Смерть.
Делаем вид, что ничего не произошло. Делаем вид, что ничего не произойдет. Делаем вид, что все нормально. Делаем вид — потому что все равно ничего не можем поделать.
Рыдать, кричать, выть, рвать на себе волосы, валяться по земле. Взывать к людям, взывать к судьбе, взывать к Богу. Плакать, молить, каяться, обещать, требовать, надеется, уповать…
Ничего не можем. Ходим как куклы. Собираемся вместе. Стоим рядом. Понурив головы. Жмем крепко руку. Обнимаем чуть дольше, чем всегда. Смотрим взглядом в никуда. Молчим. Вздыхаем. Все понимаем. Чувствуем, как внутри все обрывается и слезы льют по сердцу, по душе. Чувствуем, что также происходит и у других.

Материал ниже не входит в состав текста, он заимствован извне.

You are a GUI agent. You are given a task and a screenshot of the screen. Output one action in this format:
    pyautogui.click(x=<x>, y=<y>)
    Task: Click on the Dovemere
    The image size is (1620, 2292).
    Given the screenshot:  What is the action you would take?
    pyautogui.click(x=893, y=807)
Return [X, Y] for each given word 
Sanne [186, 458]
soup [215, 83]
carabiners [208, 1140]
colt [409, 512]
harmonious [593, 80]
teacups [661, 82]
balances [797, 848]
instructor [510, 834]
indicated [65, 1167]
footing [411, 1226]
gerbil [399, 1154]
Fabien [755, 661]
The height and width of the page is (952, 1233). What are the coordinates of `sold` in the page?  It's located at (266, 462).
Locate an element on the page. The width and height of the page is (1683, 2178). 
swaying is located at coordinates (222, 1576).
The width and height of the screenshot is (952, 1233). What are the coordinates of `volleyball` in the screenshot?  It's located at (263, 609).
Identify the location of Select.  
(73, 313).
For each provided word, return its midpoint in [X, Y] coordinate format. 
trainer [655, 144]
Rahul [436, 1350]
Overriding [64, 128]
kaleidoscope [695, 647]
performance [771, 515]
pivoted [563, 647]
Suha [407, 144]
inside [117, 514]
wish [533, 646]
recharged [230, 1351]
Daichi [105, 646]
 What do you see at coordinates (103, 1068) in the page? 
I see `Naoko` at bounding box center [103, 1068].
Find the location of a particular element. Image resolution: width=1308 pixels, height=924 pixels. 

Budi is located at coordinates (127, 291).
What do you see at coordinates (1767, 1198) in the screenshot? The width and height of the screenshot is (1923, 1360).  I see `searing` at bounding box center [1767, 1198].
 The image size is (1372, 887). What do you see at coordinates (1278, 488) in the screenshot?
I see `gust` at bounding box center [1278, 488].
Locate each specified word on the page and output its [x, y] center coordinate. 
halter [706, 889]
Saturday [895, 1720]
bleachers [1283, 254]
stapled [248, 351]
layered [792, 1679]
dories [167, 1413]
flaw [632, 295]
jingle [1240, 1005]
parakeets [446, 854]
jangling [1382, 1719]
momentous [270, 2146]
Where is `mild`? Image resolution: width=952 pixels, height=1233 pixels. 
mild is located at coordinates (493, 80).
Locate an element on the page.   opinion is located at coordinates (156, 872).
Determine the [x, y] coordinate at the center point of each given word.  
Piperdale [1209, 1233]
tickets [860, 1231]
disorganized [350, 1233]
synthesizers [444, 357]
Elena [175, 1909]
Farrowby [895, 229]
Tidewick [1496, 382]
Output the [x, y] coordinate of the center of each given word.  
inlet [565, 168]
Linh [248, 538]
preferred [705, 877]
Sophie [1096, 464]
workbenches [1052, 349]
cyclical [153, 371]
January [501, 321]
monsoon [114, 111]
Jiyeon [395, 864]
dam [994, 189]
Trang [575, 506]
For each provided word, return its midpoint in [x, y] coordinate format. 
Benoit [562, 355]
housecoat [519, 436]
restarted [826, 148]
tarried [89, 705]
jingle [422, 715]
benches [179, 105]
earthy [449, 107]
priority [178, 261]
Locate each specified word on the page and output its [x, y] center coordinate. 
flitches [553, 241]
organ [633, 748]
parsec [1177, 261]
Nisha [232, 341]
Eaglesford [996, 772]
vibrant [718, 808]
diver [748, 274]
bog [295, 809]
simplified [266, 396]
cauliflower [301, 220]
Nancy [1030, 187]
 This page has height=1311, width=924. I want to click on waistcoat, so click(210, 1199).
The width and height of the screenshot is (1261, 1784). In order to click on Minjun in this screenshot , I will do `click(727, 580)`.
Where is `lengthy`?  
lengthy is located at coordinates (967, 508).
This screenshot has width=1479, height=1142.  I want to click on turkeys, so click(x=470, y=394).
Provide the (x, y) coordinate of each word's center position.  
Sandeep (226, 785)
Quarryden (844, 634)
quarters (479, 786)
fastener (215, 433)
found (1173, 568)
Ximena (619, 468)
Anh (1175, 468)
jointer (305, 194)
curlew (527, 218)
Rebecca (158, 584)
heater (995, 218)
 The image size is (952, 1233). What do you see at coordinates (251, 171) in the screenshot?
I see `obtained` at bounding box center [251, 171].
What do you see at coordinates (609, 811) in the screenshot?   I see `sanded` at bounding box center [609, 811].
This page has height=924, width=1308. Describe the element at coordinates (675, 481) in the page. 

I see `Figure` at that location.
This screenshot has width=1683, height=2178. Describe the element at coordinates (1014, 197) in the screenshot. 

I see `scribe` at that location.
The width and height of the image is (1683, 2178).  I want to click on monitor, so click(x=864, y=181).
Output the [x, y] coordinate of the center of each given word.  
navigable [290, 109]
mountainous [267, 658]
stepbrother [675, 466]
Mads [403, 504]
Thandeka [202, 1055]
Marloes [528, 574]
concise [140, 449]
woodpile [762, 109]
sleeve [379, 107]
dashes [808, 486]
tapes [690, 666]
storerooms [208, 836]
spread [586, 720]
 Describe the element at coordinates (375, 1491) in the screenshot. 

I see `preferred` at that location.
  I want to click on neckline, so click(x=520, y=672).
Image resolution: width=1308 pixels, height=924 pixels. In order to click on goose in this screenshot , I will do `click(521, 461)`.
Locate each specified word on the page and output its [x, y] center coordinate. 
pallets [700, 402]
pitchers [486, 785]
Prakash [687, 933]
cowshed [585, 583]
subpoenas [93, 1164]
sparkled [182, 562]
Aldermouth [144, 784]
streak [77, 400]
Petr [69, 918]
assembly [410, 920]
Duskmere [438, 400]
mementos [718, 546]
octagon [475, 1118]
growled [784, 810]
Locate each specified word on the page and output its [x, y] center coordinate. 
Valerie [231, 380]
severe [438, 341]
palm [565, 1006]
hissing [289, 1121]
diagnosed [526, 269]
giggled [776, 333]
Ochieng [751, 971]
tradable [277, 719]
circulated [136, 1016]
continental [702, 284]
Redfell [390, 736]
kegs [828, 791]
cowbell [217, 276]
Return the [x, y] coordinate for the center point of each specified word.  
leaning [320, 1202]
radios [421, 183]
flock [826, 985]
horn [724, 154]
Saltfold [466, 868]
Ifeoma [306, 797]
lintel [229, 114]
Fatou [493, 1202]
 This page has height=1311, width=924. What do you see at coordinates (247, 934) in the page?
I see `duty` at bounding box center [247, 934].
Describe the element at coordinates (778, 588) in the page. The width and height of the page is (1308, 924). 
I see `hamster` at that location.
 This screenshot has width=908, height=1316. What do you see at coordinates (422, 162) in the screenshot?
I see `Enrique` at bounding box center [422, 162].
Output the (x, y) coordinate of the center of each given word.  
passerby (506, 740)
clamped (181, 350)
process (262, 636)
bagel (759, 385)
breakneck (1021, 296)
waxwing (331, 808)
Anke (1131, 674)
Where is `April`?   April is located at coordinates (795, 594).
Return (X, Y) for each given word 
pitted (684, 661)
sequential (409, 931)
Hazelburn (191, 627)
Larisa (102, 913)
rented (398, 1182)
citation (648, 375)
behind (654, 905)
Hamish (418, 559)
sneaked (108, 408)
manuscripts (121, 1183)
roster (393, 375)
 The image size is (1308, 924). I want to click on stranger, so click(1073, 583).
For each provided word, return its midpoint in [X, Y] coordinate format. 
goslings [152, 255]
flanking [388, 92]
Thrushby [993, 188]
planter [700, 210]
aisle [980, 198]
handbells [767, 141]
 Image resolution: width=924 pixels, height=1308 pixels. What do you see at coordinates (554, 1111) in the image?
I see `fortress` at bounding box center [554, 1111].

Думаем. Погружаемся в бездну. И спешим остановиться. Потому что нельзя. Потому что страшно. Потому что не знаем как далеко мы спустимся. Потому что дна нет. А вокруг все как прежде. Дома, комнаты, тихий разговор, позы, милые понимающие улыбки.
Запретить себе думать долго. Иначе все. Потому что сказать нечего. Потому что мы тут живем и знаем, что все это вокруг бутафория. А под ней пустота. Под ней ничего нет. Под ней — ничто.
Наш мирок держится деланием вида, что все в порядке; что смерть это так — «что ж сделать», «все там будим», «у всех кто-то умер», «и ничего», «живем».
Мы — те цыплята на птицефабрике, которые вот только как вылупились и у которых еще столько впереди времени — столько дней — больше сотни точно… а вокруг тепло, светло, сытно и весело и ничего-ничего мы не должны знать, что будет после… Что мы можем сказать другим цыплятам, чем помочь, что сделать? Ничего. Как мы можем остановить конвейер? Никак.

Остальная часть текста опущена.